== Source text

For Pinocchio, del Toro said he tried to make the style more lifelike by adding “unnecessary, inefficient gestures” of movement that exist in reality but rarely in animation. “In animation, everyone is very efficient. If they sit and grab a glass of water, they do it in four movements. In real life, we do it in eight and we usually kind of fuck it up. So I said: Let’s make things inefficient. [I think] particularly now, we need things that look like they were made by humans to recuperate the human spirit. I fucking hate perfection. I love things that look handmade. And stop-motion as true handmade, hand-carved cinema.”

The enemy, del Toro told the audience of mainly animation students, was not artificial intelligence, but good old corporate stupidity.

“When people say they’re scared of AI, I say don’t be afraid of any intelligence; be afraid of stupidity. Every intelligence is artificial. Stupidity is natural. Completely, 100 percent natural, organic. Be afraid of stability. That’s the real enemy.” Referencing studio speech, he noted: “I think when somebody calls stories ‘content,’ when somebody says ‘pipeline,’ they’re using sewage language.”

====
== Records

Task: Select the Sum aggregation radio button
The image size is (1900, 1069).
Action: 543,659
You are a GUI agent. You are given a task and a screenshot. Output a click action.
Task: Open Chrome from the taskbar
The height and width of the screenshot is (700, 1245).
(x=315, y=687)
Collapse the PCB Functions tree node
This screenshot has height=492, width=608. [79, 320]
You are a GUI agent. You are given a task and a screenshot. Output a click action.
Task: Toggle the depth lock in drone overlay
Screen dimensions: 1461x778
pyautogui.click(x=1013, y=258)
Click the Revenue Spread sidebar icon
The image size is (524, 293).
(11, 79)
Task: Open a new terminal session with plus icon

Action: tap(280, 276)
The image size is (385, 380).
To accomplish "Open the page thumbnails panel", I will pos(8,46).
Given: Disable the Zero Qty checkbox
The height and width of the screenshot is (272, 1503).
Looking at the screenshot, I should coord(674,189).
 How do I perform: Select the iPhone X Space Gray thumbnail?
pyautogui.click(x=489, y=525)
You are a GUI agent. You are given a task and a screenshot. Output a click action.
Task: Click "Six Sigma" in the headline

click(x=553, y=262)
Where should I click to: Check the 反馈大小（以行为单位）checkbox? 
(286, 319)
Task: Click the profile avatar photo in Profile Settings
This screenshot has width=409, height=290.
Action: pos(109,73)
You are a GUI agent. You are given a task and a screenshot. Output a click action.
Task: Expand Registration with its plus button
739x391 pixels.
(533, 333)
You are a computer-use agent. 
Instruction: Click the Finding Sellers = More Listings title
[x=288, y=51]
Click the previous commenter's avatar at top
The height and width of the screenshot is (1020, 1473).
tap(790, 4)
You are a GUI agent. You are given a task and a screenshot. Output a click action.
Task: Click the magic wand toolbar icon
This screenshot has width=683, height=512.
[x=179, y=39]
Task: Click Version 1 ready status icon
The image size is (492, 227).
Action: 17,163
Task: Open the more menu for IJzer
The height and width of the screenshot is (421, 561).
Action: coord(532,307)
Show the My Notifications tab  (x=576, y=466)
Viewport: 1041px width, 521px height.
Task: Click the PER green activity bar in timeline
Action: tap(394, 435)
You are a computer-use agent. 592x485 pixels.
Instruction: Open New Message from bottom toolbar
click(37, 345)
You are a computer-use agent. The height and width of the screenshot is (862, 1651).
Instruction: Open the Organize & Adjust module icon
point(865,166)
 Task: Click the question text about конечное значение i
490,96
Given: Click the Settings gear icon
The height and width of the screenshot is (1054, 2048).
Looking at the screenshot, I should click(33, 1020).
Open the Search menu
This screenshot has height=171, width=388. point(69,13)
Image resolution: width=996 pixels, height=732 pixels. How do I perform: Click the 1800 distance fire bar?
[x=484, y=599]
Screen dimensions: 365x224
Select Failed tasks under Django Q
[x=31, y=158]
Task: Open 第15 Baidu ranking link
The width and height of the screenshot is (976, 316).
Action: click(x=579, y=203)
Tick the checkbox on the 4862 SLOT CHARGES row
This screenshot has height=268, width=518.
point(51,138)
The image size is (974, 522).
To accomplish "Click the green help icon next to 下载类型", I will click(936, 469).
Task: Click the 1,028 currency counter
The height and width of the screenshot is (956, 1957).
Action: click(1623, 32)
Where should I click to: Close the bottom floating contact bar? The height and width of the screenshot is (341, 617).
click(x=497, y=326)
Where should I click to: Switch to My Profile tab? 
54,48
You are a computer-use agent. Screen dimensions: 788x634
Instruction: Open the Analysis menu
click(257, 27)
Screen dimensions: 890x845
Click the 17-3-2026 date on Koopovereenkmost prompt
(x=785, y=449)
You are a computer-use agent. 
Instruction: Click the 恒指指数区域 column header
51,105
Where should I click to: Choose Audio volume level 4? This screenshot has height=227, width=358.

====

● Actions to take:
A – In the passage on del Toro's remarks, what does he say people are using when they call stories "content" or say "pipeline"?
B – Carry on the del Toro passage, picking up after its final sentence.
These rows have no connection to the del Toro passage.

● Answers to the exercise:
A – Sewage language.

B –
Del Toro, quite a potty mouth himself, warned students that they will have to deal with a film industry “that is geared toward grinding out shit and destroying your art.” He noted that he still gets rejected, regularly, by the studios. “They still say no to me. In the last two months, they said no to five of my projects. So it doesn’t go away. Making movies is eating a sandwich of shit. There’s always shit, just sometimes you get a little more bread with yours. The rate of productivity against your efforts will remain frustratingly difficult, and frustratingly long. And you will always encounter assholes. But have faith in the stories you want to tell and wait until someone wants to buy them.”